Passage fourni:
Lorsque la liqueur a acquis le degré de cuisson convenable, on la porte avec le houblon, dans des bacs, où elle perd la plus grande partie de sa chaleur. De ces bacs on la fait couler dans la cuve où doit se faire la fermentation tumultueuse, qu’on nomme cuve guilloire. On ne remplit qu’en partie cette cuve, & on y met de la levure, qui est l’écume épaisse que rejette la bière dans sa fermentation secondaire. C’est cette levure qui développe le mouvement fermentatif ; & lorsqu’il a déjà acquis quelque force, on ajoute peu à peu de nouvelle liqueur ; enfin, ce n’est que lorsque la fermentation est parfaitement établie, qu’on achève de remplir la cuve ; encore faut-il avoir l’attention de laisser assez d’espace vide pour contenir les écumes à mesure qu’elles se forment.

Extrait de données:
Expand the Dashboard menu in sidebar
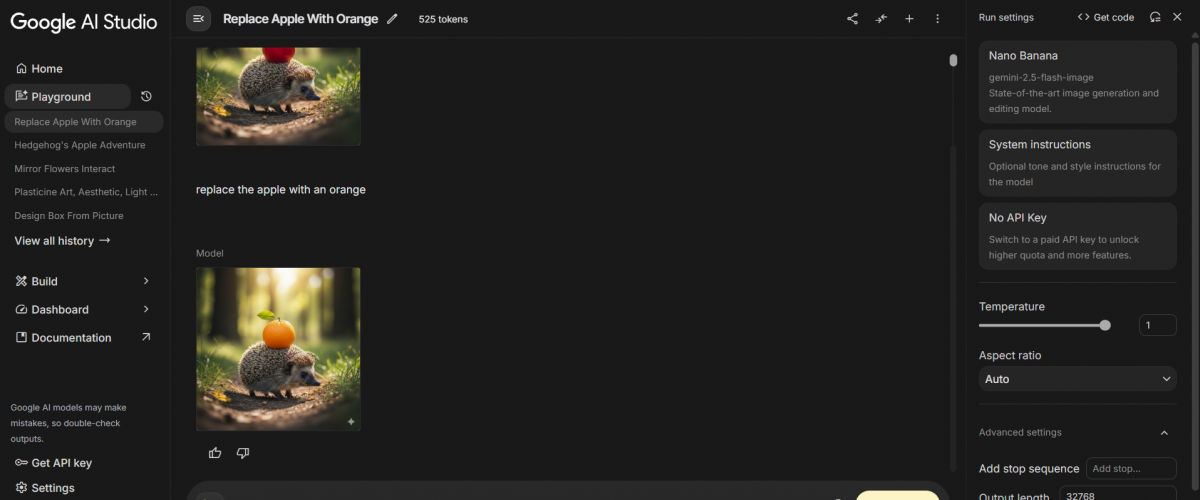click(146, 309)
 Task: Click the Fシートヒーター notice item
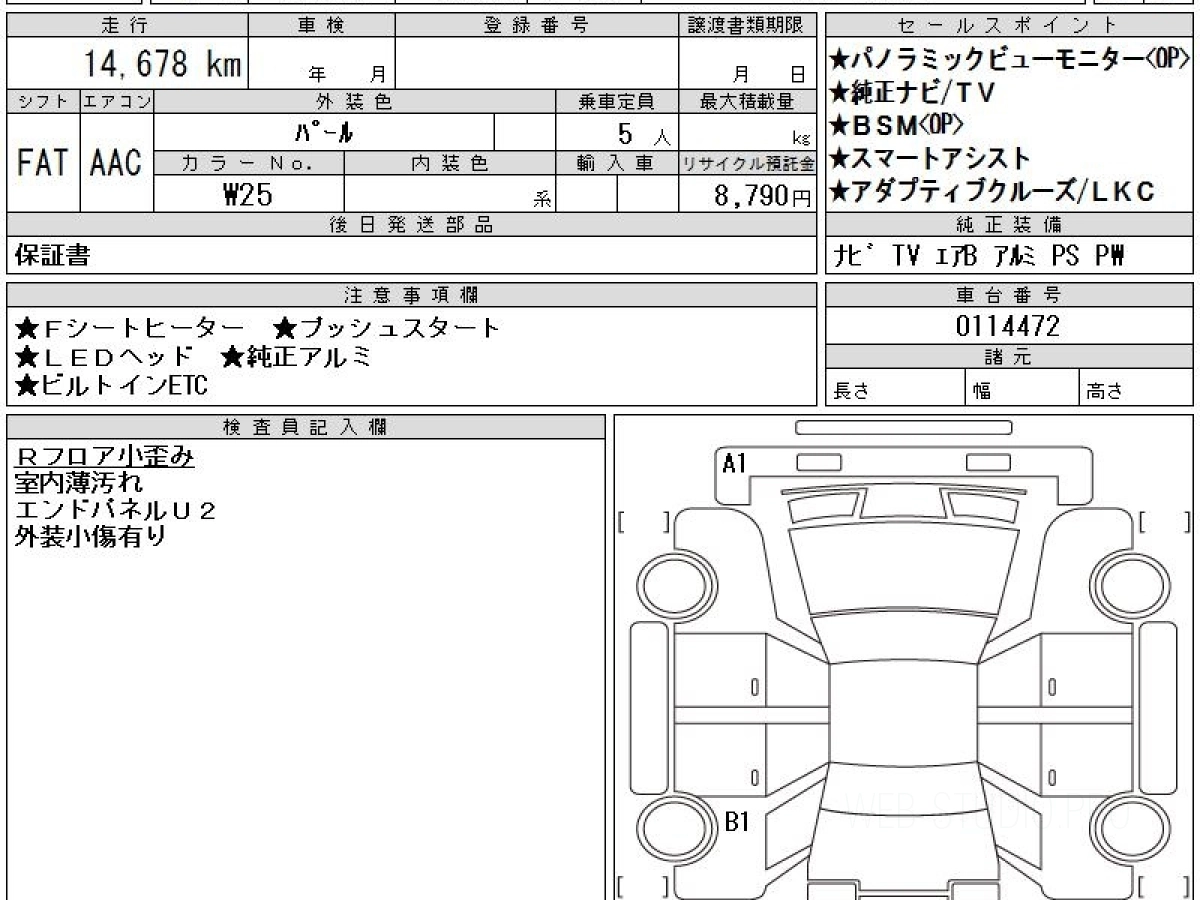(x=130, y=328)
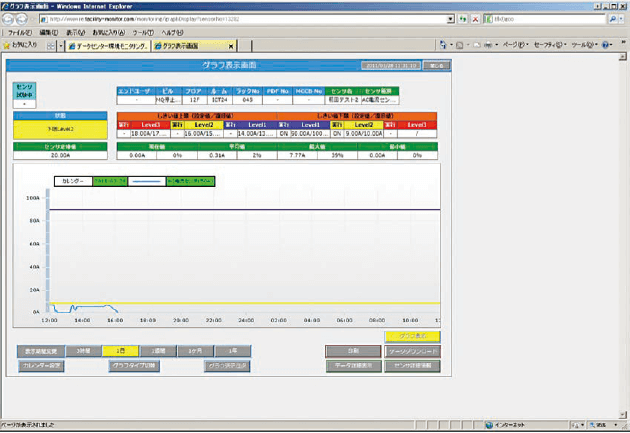Select the 1週間 time range button

(x=158, y=351)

Consigne: Poursuivez le passage sur la fermentation de la bière en reprenant juste après sa dernière phrase.

Corrigé:
Lorsque ces écumes commencent à s’enfoncer dans la liqueur, c’est un signe que la fermentation tumultueuse s’est appaisée. On brouille alors le tout ; c’est ce qu’on nomme battre la guilloire.

On tire la bière dans des tonneaux, où quelque tems après la fermentation secondaire s’établit. Il sort des tonneaux une mousse légère, qui tombe dans des baquets où elle s’affaisse & forme une bière qui sert à remplir les tonneaux à mesure qu’ils se vident. Lorsque la fermentation est complétement achevée, il ne s’élève plus de mousse. On nomme levure l’écume épaisse qui ne s’affaisse pas dans les baquets. On la conserve pour servir de levain à de nouveaux métiers. On ne bouche les tonneaux que lorsqu’il ne sort plus de mousse.

Quelques brasseurs ajoutent pendant la cuite de la bière, autant de livres de sirop de sucre, qu’il y a de boisseaux d’orge. D’autres, par économie, suppléent au houblon, qui est cher, de la petite ou de la grande absinthe ; les amers aident la bière à se conserver plus long-tems. La bière absinthisée échauffe beaucoup.

On prépare avec la bière, des boissons médicamenteuses, comme avec le vin ; il suffit de mettre infuser les plantes ou les substances indiquées à la maladie qu’on doit traiter.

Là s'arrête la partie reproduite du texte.